Students’ home away from home: Residence Life in the summer

Jul 1, 2014

Quite often, Heidelberg staff members are asked, "What are you doing this summer?" In a series of web features during the month of July, we answer the question by profiling several offices who are busy during the summer months, preparing for the upcoming school year. In fact, for some, summer is the busiest time of the entire year.


Mark ZenoSummer priorities for the Office of Residence Life and Housing exceed the usual task of finding enough beds and assigning rooms and roommates for new and returning students. A chunk of time is spent planning residential programming for fall and training resident assistants, says Mark Zeno, assistant dean of students for Campus Life.

“There’s never a dull moment,” says Zeno, who is in his seventh year directing Res Life operations at the ‘Berg.

Although a significant amount of prep work occurs in the spring months while students are still on campus, activity picks up in June when the Res Life team begins making room assignments. “That takes the bulk of our time in the summer,” Zeno says.

Also occupying their attention is training the new resident assistants, who arrive on campus Aug. 1 to participate in “boot camp” training to get ready for the coming year. There are speakers to be scheduled and presentations and events to be planned for each of Heidelberg’s seven residence halls.

Zeno says that some programming will focus around Heidelberg’s enhanced Title IX Sexual Discrimination Policy.

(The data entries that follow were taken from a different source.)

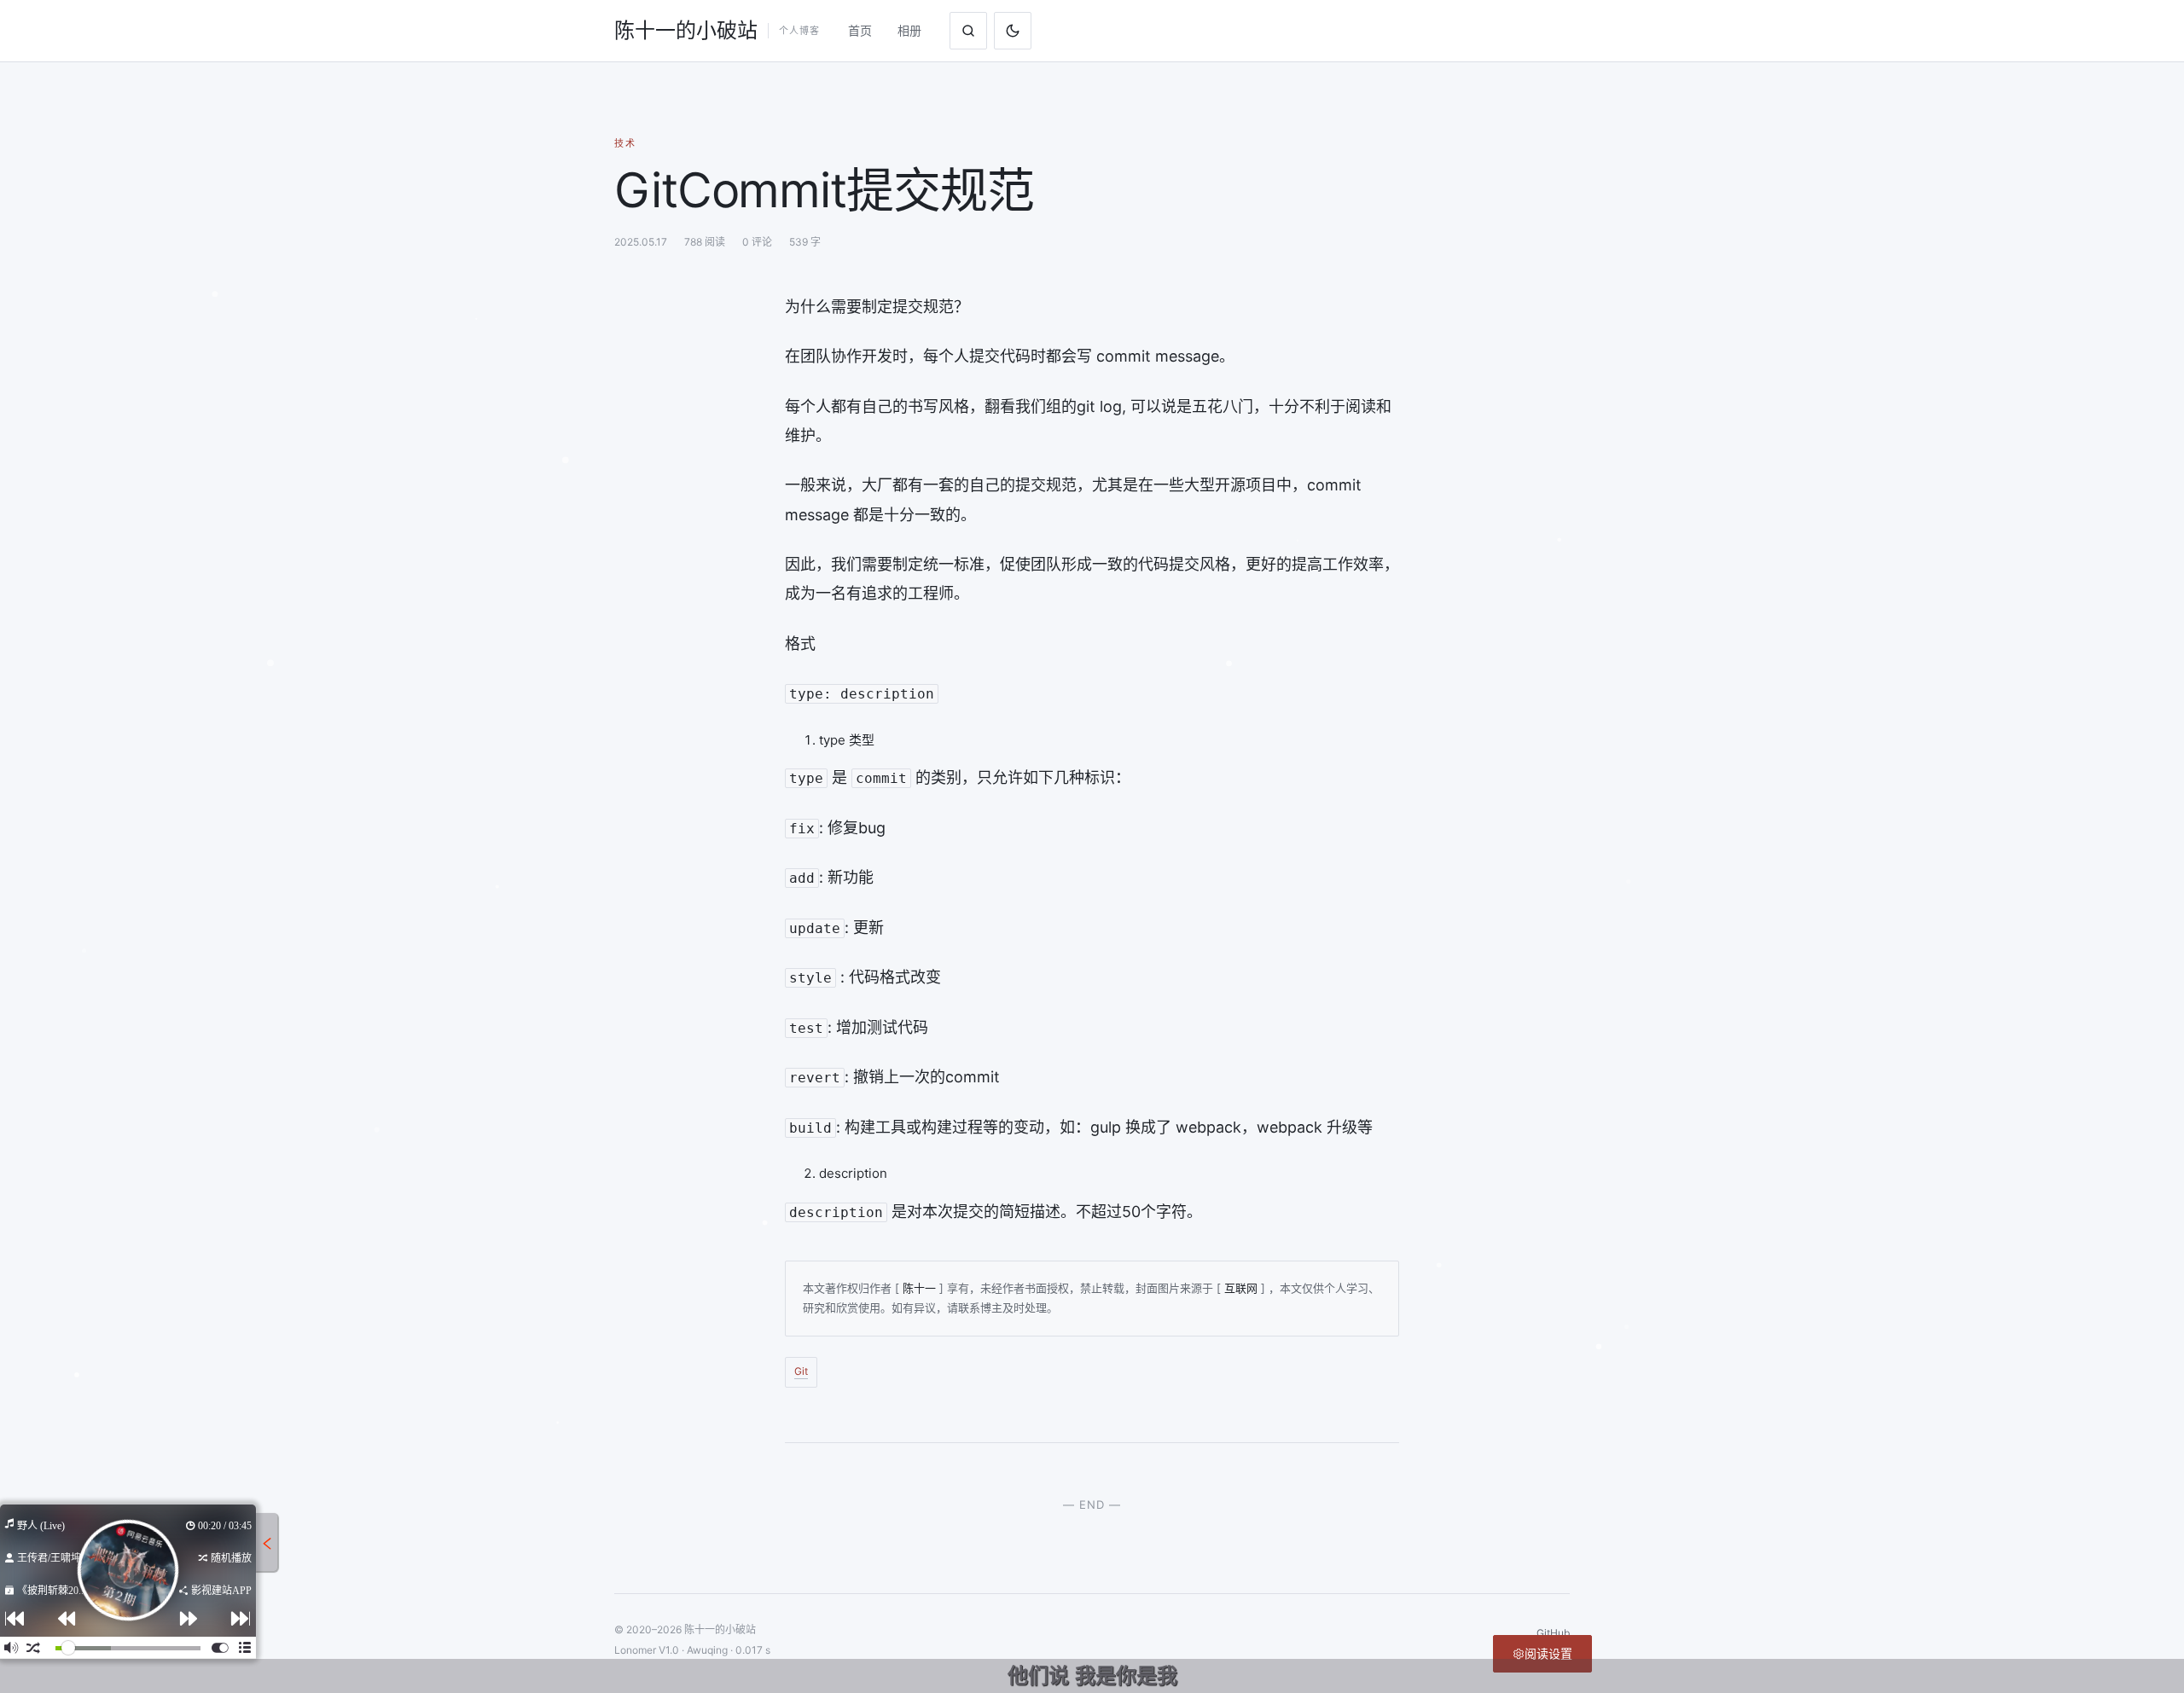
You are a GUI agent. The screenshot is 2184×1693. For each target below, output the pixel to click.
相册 (909, 30)
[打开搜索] (968, 30)
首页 (860, 30)
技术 (625, 143)
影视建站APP (220, 1591)
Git (801, 1371)
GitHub (1553, 1632)
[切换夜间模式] (1012, 30)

RCs and RAs also will partner with other organizations on campus to create interesting programming for students.

Outside of planning, the staff also manages the summer housing process. About 30 students who are either taking summer classes or are employed by the university require housing in the summer. Most of those are assigned to the Senior Apartments. The university also provides temporary housing for music graduate students, who are on campus for six weeks in the summer while taking classes.

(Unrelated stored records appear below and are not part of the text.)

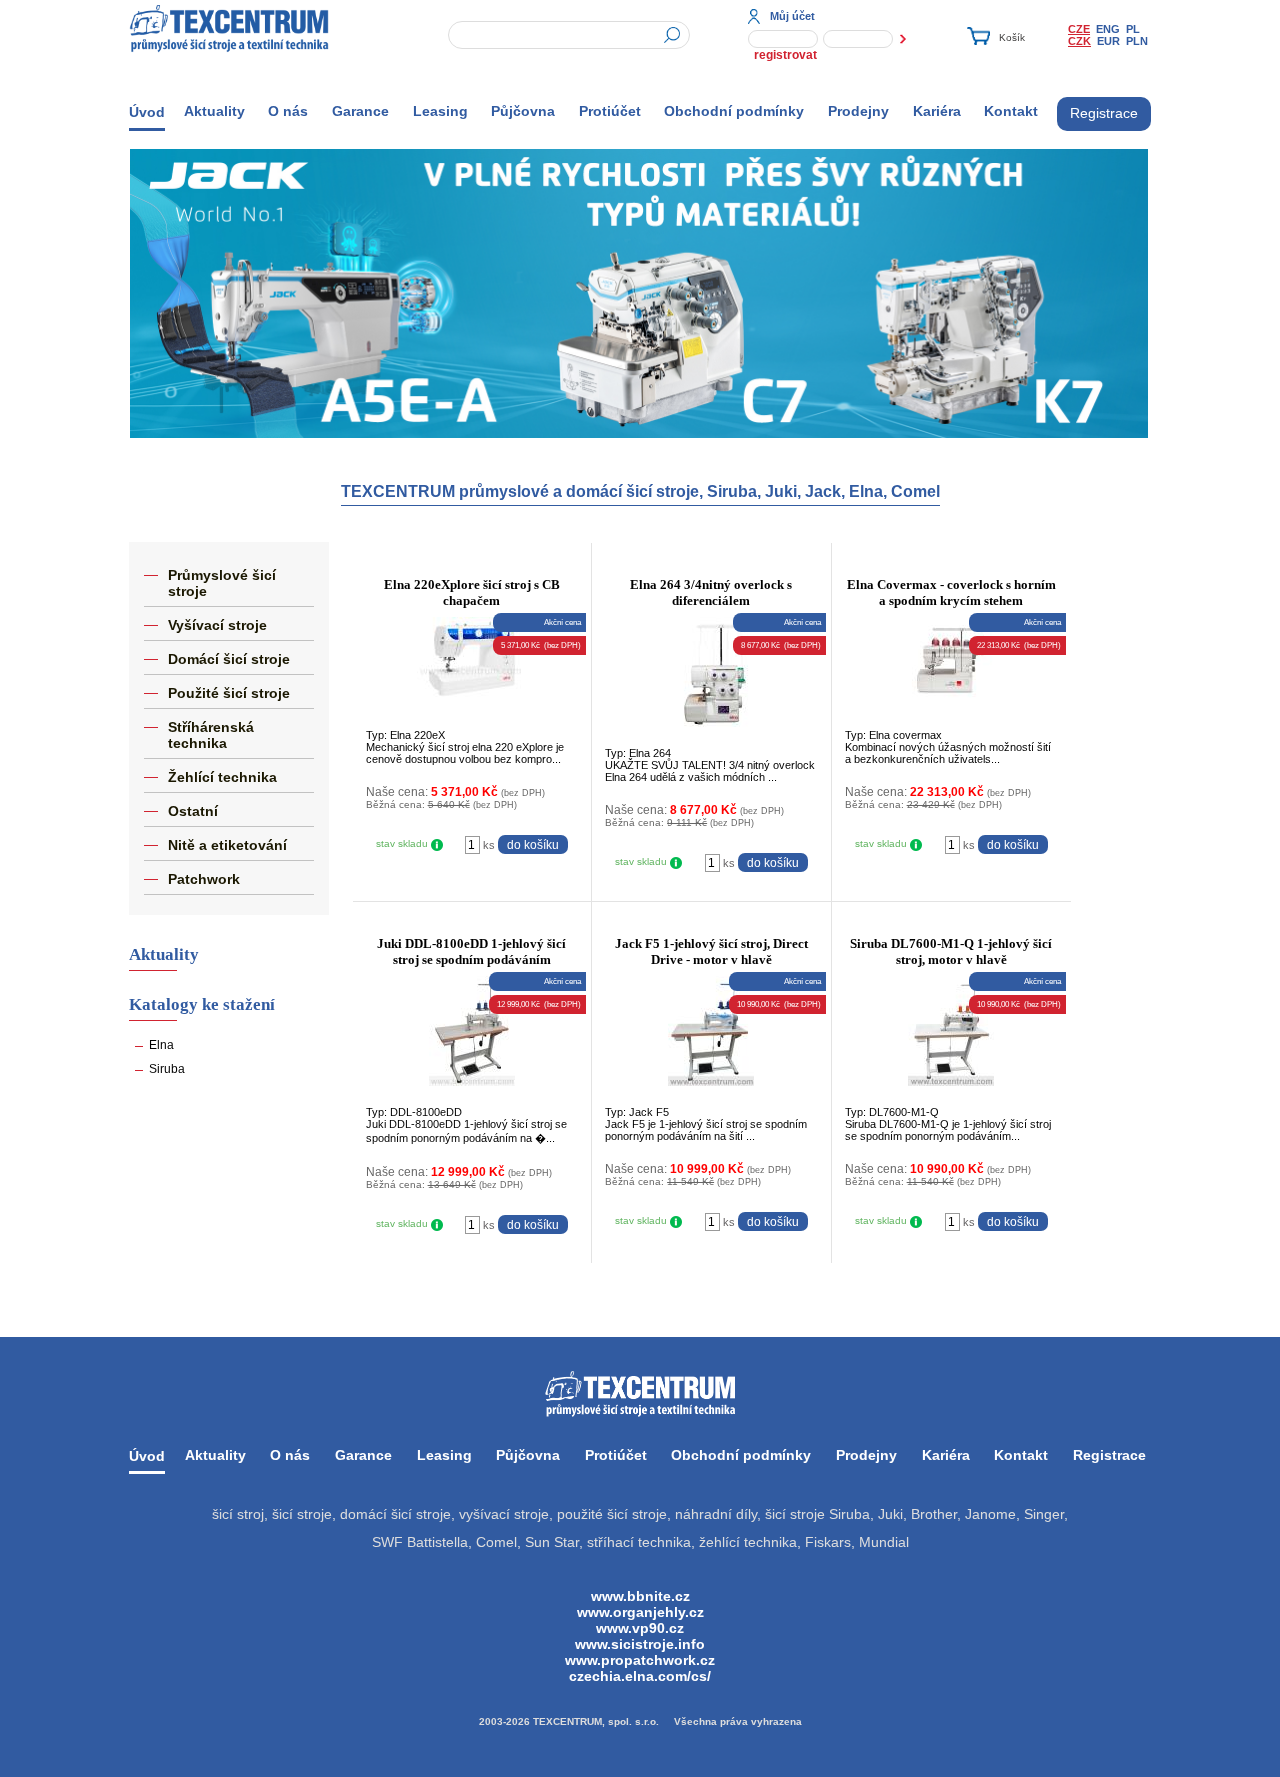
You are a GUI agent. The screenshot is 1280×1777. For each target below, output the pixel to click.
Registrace (1104, 113)
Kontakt (1011, 111)
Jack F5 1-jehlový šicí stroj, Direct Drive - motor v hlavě (711, 951)
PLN (1137, 41)
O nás (288, 111)
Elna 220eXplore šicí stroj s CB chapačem (472, 592)
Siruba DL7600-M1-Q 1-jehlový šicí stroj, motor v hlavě (951, 951)
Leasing (440, 111)
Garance (360, 111)
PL (1133, 29)
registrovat (785, 55)
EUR (1108, 41)
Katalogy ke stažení (202, 1004)
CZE (1079, 29)
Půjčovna (523, 111)
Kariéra (937, 111)
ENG (1108, 29)
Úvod (147, 112)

France HallAdditionally, the Res Life team conducts its annual formal assessment of each of the residential facilities, spending time identifying high-need areas such as changing out carpeting or furniture or painting and other minor repairs.

“There’s a lot of focus on facilities in the summer,” Zeno says. “We work on that in between camps in close cooperation with Krammes Service Center. We definitely keep each other busy.”

By Aug. 1, the Res Life team will be in full swing. Four new residence coordinators will have arrived in late June to assist with planning and prep work.